Im vorliegenden Fall kommt hinzu, daß den Gegenstand der Revision nicht mehr die rechtskräftig überwiegend zugesprochenen Kosten der Privatbeteiligung im Strafverfahren bilden, sondern vorprozessuale Kosten von Vergleichsgesprächen, die zwischen dem Strafverfahren und im gegenständlichen Prozeß entstanden sind.

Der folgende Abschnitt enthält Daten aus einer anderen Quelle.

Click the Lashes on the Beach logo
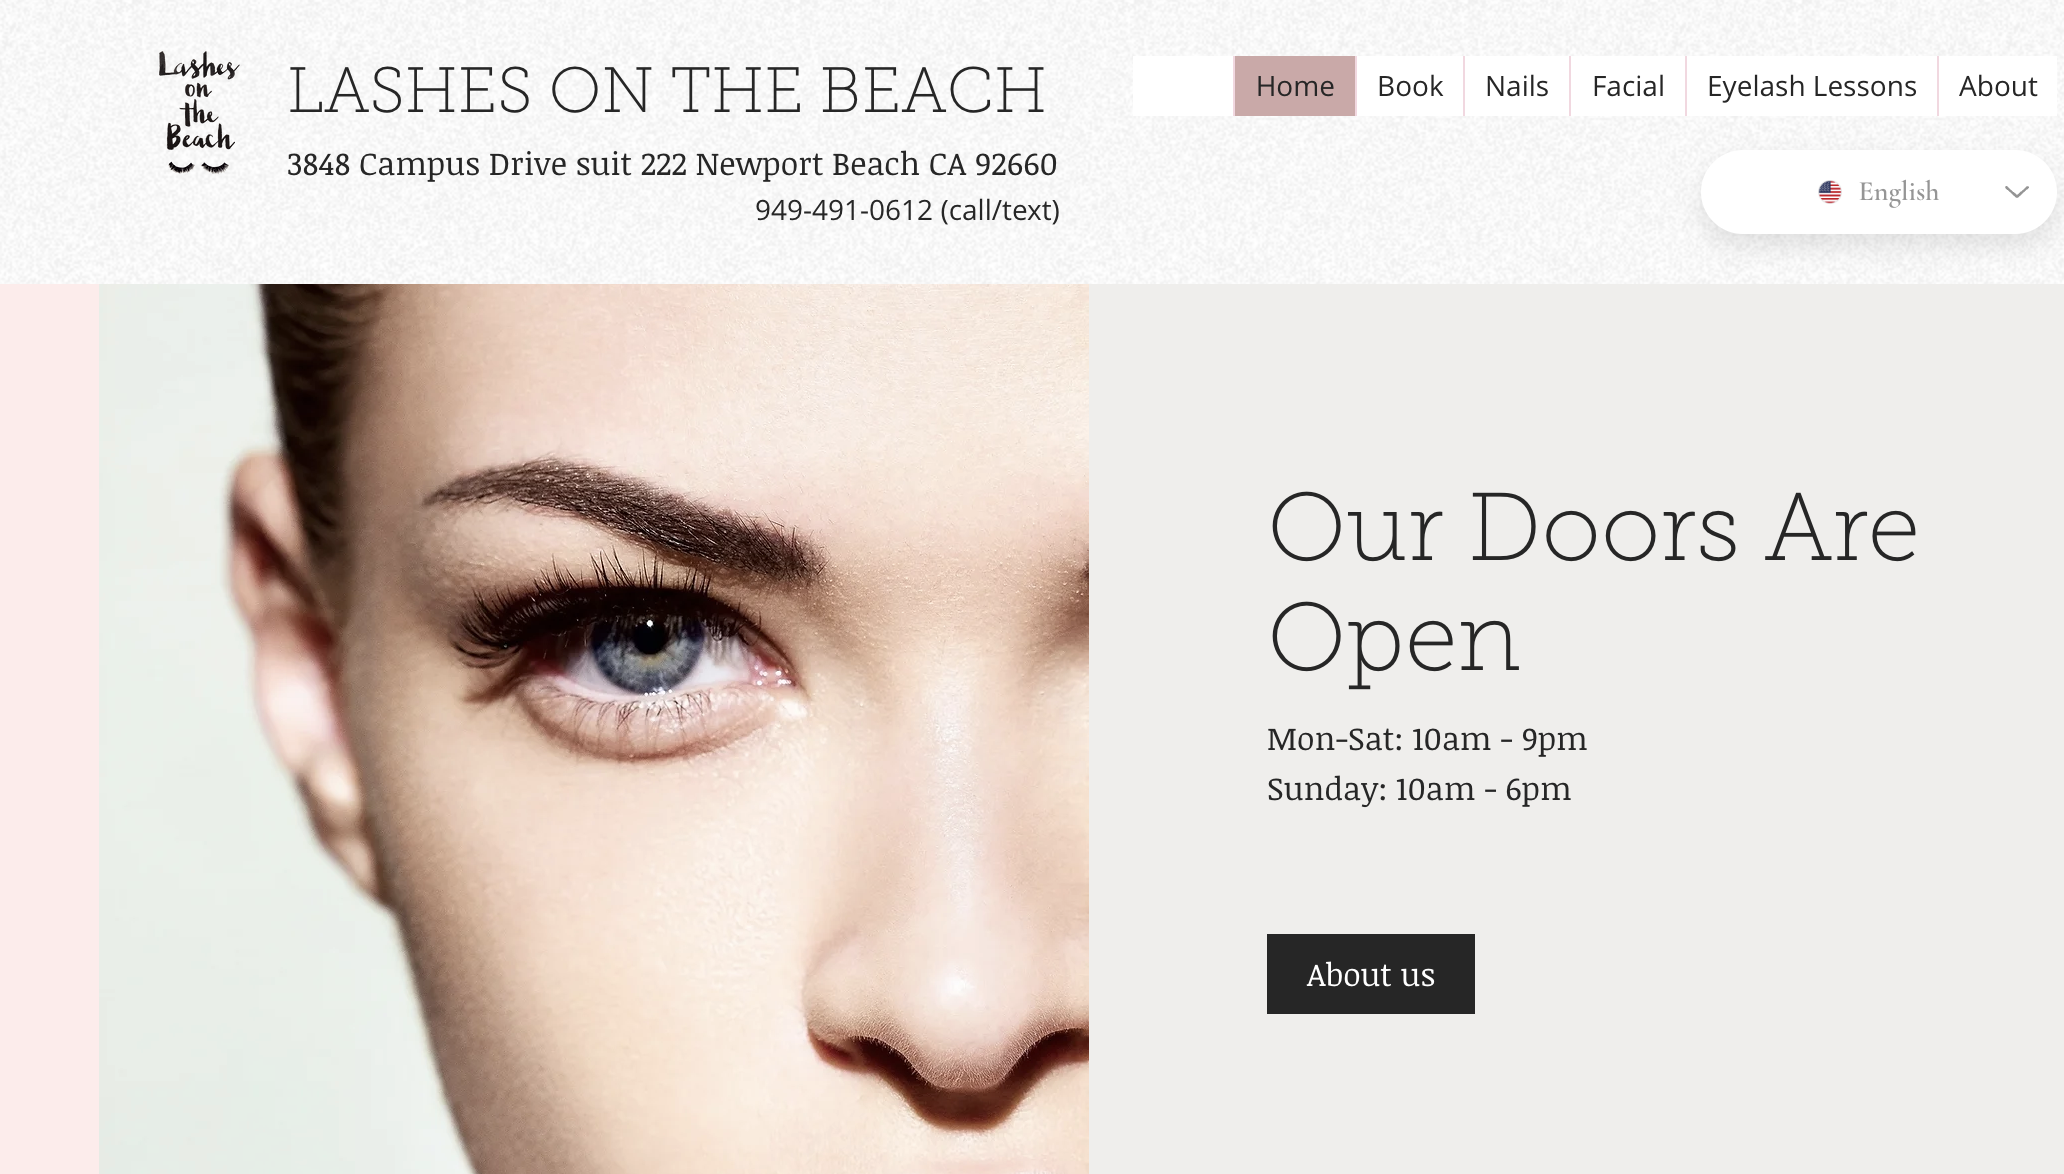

Was den geltend gemachten Anspruch auf Ersatz der Kosten anlangt, die dem Kläger durch die Korrespondenzführung mit dem Bundesministerium für Landesverteidigung erwachsen, sind, so ist dem Berufungsgericht zwar darin zu folgen, daß nach § 1 der Verordnung der Bundesregierung vom 1. Dezember 1949, BGBl. 45, der Geschädigte, der beabsichtigt, gegen den Bund auf Grund der Bestimmungen des Amtshaftungsgesetzes einen Anspruch geltend zu machen, ein diesbezügliches Aufforderungsschreiben nach § 8 AHG an die Finanzprokuratur zu richten hat. Der Oberste Gerichtshof vermag jedoch der Ansicht nicht beizupflichten, daß aus diesem Gründe im gegenständlichen Fall die mit dem Bundesministerium für Landesverteidigung geführte Korrespondenz der zweckentsprechenden Rechtsverfolgung nicht gedient hätte. Die beklagte Partei muß selbst in der Klagebeantwortung zugeben, daß auf Grund dieser Korrespondenzführung das Bundesministerium für Landesverteidigung einen Betrag von 43.600 S anerkannt und an den Kläger überwiesen hat. Unter diesen Umständen kann dem Kläger der Anspruch auf Ersatz der ihm durch diese Korrespondenzführung aufgelaufenen Kosten grundsätzlich nicht abgesprochen werden. Da aber die Vorinstanzen von ihrer in dieser Hinsicht vom Obersten Gerichtshof nicht gebilligten Rechtsansicht ausgehend, Feststellungen über die Angemessenheit des in Rede stehenden Betrages nicht getroffen haben, sind die Entscheidungen der Untergerichte in diesem Umfang aufzuheben und die Rechtssache an das Prozeßgericht zurückzuverweisen, das bei seiner Entscheidung die diesbezüglichen Einwendungen der beklagten Partei zu berücksichtigen haben wird.